- _INSTRUCTIONS FOR THE TASK_: Write out exactly the lines of the material below, beginning at the top and ending at the line that contains "Click the 100-110kg".

- _RECORDS FOR THE EXERCISE_:

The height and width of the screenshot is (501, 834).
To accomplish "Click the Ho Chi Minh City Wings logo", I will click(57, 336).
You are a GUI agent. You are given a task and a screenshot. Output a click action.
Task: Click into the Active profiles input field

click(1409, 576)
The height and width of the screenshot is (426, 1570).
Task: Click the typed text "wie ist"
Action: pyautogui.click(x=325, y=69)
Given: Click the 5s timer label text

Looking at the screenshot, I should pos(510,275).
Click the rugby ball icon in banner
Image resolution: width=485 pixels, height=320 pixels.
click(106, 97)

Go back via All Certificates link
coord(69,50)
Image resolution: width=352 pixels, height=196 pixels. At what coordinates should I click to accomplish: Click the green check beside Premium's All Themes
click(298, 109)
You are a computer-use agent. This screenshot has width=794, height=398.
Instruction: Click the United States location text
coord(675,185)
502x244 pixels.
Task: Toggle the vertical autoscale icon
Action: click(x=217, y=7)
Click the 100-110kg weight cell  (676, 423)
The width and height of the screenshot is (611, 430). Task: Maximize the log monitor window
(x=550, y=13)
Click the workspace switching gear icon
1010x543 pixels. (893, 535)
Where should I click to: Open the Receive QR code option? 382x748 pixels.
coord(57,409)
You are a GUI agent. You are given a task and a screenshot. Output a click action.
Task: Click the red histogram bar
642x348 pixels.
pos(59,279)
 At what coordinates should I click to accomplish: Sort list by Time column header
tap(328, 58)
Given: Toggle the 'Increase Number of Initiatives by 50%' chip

- _OUTPUT_:
The height and width of the screenshot is (501, 834).
To accomplish "Click the Ho Chi Minh City Wings logo", I will click(57, 336).
You are a GUI agent. You are given a task and a screenshot. Output a click action.
Task: Click into the Active profiles input field

click(1409, 576)
The height and width of the screenshot is (426, 1570).
Task: Click the typed text "wie ist"
Action: pyautogui.click(x=325, y=69)
Given: Click the 5s timer label text

Looking at the screenshot, I should pos(510,275).
Click the rugby ball icon in banner
Image resolution: width=485 pixels, height=320 pixels.
click(106, 97)

Go back via All Certificates link
coord(69,50)
Image resolution: width=352 pixels, height=196 pixels. At what coordinates should I click to accomplish: Click the green check beside Premium's All Themes
click(298, 109)
You are a computer-use agent. This screenshot has width=794, height=398.
Instruction: Click the United States location text
coord(675,185)
502x244 pixels.
Task: Toggle the vertical autoscale icon
Action: click(x=217, y=7)
Click the 100-110kg weight cell  (676, 423)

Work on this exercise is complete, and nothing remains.